So the top-down, alien-shooting arcade action was borrowed from Alien Breed, whilst the parts-collecting and puzzle-like elements were borrowed from Xenomorph. The game's speed and sheer number of enemies on-screen was kind of a throwback to Gauntlet, but that came about naturally as I added in dual-stick shooter controls. Early in development, the right stick was unused and the player could only shoot in the direction of travel. That's one early change I'm glad I made.

I began in May with a design document that gave an initial outline for the game, and gave me something to show to potential artists that applied to my request for help on the Creator's Club forums. I believe that having that document showed artists that I was semi-serious about the game even though I was only offering a 50/50 profit split. I was pleasantly surprised at the number of replies, but at the end of the day one guy stood out from the crowd simply by getting the game idea and throwing out a few initial tilesets, some concept art and a character animation. That guy was Leon, and without him Dysnomia would be nothing more than a long-forgotten Visual Studio project folder.

And so the two of us ventured forth with development. One of the very early jobs for me was to enhance the level editor I had hacked together for Gravsheep so that it could be used to design the levels for Dysnomia. The editor was a simple Windows Forms affair, with drawing handled in GDI as opposed to using WPF or an XNA window. So, not the fastest of editors, but it worked well enough for both myself and Leon to get the levels done.

There are nine levels/floors/areas in Dysnomia, and each one was saved out of the editor as a simple plain text file using 2D arrays of three-digit integers to represent the tiles. Each map has a set number of layers overlaid in a set order. Some of the layers were full-colour tilesheets, others were effects layers. Later on I added in animation layers which were used sparingly, the biggest example being the animated water on the Maintenance level.

If I had to go back and do the editor again, I'd do it in Silverlight to start with. I'd allow for an unlimited number of layers each with a specific effect applied (shadow, reflection etc). I'd allow for multiple tiles to be selected in the tile palette and pasted into the map (large objects made up of several tiles had to be drawn tile-by-tile!). I'd make it a lot more generic too. Like I said though, it did the job and allowed me to focus on the game.

Developing the game itself was a veritable minefield for this amateur developer. Although I've been messing about with games development since the Acorn days, this is really the first serious game that I've attempted. Instead of playing it safe and skirting around issues I knew would be a challenge for me, I ploughed through. I implemented some features in Dysnomia that I never thought I'd be able to write. The one that immediately springs to mind is the pathfinding AI.

I hadn't even considered that the aliens might actually need to be able to find their way to the player. I guess I'd hoped that the Gauntlet-style logic of "move toward player location until you hit a wall" would suffice.
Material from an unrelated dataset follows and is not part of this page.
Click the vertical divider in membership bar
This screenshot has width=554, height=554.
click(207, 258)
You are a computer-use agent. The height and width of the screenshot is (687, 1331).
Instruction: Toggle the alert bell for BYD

Not really, no. It became apparent that some basic intelligence would be required. I knew nothing of the various pathfinding techniques that developers had used over the years, and I only just managed to understand A* after a few days of reading.

Luckily, Roy Triesscheijn has done a lot of work implementing A* in C# and XNA. I was able to leverage his examples as a good starting point. There was an awful lot of work to do to even with that initial code as it was quite allocation-hungry, and of course I had to make it work with my tilemaps. It all came together in the end though, and I could probably write a whole post on how.

There were a number of other challenges that I won't go into detail on here. Performance was a big one, and I learnt how to use the XNA remote perfmon tool and the .NET CLR profiler together to banish allocations and garbage collections. For those interested, I went down the path of allocating everything during load and nothing during the game and it worked wonders.

And so onto the game itself. The game received a number of awesome reviews, which I was so happy with. To see something that you poured so much love into be received so highly was reward enough. It went down fantastically with the Creator's Club members that playtested and reviewed the game. Receiving praise from peers is even better than getting good reviews!

Then the unthinkable happened - Dysnomia placed in the top 20 of Dream Build Play 2010! Leon and I decided to enter the game on a whim, and it just happened that we were mere weeks away from a complete and polished game when the deadline rolled around. That definitely worked in our favour. Although we didn't get a cash prize, Dysnomia became eligible for a place on the "Contest Finalists" section on the dashboard. More on that later.

One of the more common comments about the game is the respawning of enemies. In Dysnomia, the only enemies that are gone completely once killed are the bosses. All of the other enemies are spawned constantly, so there's always something to shoot. Many players didn't like that, and suggested that once the player clears a floor, the respawns shouldn't happen - or at least occur less frequently.

Looking back on it, I agree. If I was doing it all over again now, I could create a more tense and atmospheric game by using spawns more intelligently. Combine that with better use of the lighting system and it could have been an entirely different experience. The fact remains that Dysnomia definitely became more of a standard frantic dual-stick shooter than a story-driven adventure shooter. Maybe next time?

On a more personal level, I would have like to have used the motherboard/device mechanic a lot more. Motherboards in the game were inserted into and removed from devices such as doors, terminals, turrets and switches to power them up and down. The initial idea was to have more of those devices so the mechanic would become almost puzzle-like. If combined with less frequent enemy spawns, more motherboard/device puzzles would have been great. However, I think due to the overall speed of the game the frequency of the puzzles was just right. Any more and the player wouldn't have had time to solve them in between bouts of shooting!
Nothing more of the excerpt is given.